O retorno do recalcado

04/12/2016

Por Cyro Marcos da Silva – 04/12/2016

Se quisermos saber o que estava recalcado, basta que examinemos o que está retornando na calada da noite, ou em sonho, ou em tramoias políticas. Todos os juízes e promotores que, como eu, pautaram e pautam a vida de trabalho cuidando de não cometer abusos e zelando por uma ética da neutralidade, sempre assistimos estarrecidos acontecer um elenco de horrores. Desde antes de ser um “inativo”, sempre me causava muita estranheza que quando um colega praticava corrupção ou algo repudiável que o valha, ganhava aposentadoria. Ele caia na inatividade remunerada, não por ter trabalhado, mas por ter traído os princípios da classe. E, pela lei, com seus vencimentos. Para muitos, isso representava prêmio. Ninguém, eu incluído, se insurgia contra isto. Também não houve manifestações dos representantes de classes da magistratura e do Ministério Público, quando o Congresso e seus impolutos componentes, em deplorável votação, afastaram a presidente eleita.

Até aí, circulava fácil o sabão Pilatos. Ela foi sim eleita, inclusive com meu voto. E por isso mesmo eu estava querendo que ela não continuasse no poder, porque descontente com o governo dela.
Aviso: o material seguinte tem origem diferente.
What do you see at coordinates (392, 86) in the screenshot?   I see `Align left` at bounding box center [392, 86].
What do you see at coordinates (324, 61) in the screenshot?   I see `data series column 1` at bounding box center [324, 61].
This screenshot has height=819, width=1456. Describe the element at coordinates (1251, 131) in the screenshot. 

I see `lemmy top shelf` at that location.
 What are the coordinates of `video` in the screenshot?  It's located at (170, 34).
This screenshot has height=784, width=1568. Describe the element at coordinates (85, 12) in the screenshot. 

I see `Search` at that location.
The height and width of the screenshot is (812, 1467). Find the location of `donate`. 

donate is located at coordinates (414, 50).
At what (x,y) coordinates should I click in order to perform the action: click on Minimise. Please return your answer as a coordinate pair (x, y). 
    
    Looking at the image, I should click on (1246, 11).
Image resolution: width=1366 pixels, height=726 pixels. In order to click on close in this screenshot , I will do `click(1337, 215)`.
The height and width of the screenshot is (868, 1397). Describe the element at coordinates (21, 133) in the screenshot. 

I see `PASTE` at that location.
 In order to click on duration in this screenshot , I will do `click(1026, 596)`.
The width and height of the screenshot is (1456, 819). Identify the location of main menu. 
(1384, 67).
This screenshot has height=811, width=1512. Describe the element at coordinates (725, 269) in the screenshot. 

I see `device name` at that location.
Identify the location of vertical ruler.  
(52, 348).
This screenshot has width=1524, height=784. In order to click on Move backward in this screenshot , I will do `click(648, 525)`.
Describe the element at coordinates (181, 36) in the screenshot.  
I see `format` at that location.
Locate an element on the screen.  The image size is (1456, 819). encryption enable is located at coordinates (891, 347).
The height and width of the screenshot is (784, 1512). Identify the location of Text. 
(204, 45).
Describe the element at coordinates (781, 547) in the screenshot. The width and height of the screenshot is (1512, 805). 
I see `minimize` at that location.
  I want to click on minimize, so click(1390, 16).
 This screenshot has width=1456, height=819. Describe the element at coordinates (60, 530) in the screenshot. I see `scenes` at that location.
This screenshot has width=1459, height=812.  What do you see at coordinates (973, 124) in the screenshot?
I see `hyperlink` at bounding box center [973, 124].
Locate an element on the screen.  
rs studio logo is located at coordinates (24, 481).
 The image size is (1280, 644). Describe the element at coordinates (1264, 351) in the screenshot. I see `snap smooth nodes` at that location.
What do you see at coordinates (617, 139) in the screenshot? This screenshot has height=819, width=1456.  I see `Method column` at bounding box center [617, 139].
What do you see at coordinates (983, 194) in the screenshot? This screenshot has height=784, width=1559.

Ela traiu o projeto da esquerda, mentiu muito, mas nada disto constitui crime. Isto pode ser pecado, imoralidade, o diabo, ou o mesmo que pensam os evangélicos do aborto. Mas, crime não era. O que argumentaram ser crime, já deram jeito de ser agora algo permitido. E acrescento: com este congresso aí, para governar o que se paga? Mesmo assim, todos se calaram e aplaudiram nas varandas a decisão que culminou no seu afastamento. Naquele dia começa a implosão entre os poderes, que hoje estamos vendo onde estão indo parar. Mas, temos mais coisas retornando. A operação Lava Jatos poderia ser o que de melhor teria acontecido a este país, não fossem os abusos. Abusos, sim. Devemos nos lembrar que, se a operação Lava Jatos, pela primeira vez, mostrou coragem em processar e punir inimagináveis colarinhos brancos, impunes até há pouco tempo atrás, por outro lado, cuspiu e escarrou em si mesma, com seus abusos. Houve prisões preventivas desnecessárias do ponto de vista legal, portanto abusivas. Houve cerceamentos de defesa, intimidando advogados. Houve relação incestuosa entre poder judiciário e Ministério Público.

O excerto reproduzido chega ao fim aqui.